● **Requirement**:
Because the images are not wanted, restate every line below word for word without them.

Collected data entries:
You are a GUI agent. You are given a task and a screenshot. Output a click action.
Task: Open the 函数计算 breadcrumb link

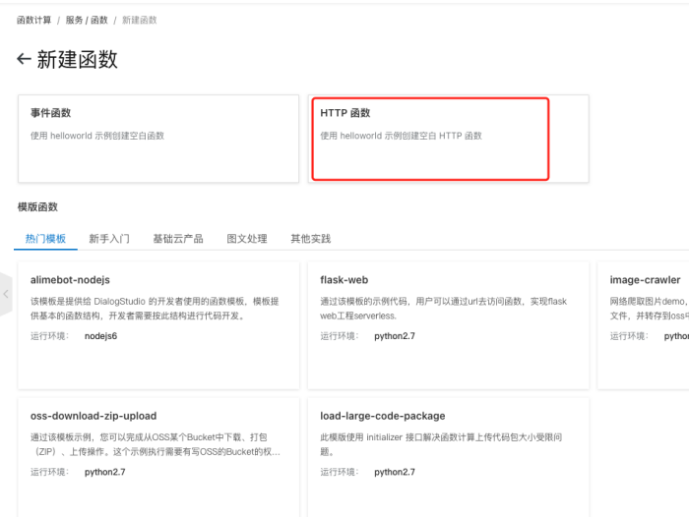(x=34, y=20)
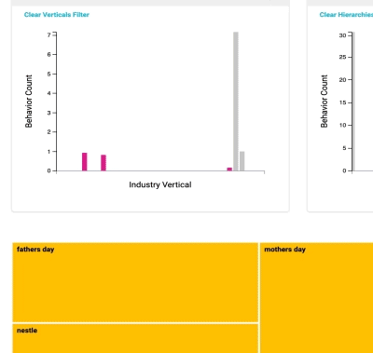Select the second magenta bar in the Industry Vertical chart
Viewport: 373px width, 353px height.
(x=104, y=163)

● **Your response**:
You are a GUI agent. You are given a task and a screenshot. Output a click action.
Task: Open the 函数计算 breadcrumb link

(x=34, y=20)
Select the second magenta bar in the Industry Vertical chart
Viewport: 373px width, 353px height.
(x=104, y=163)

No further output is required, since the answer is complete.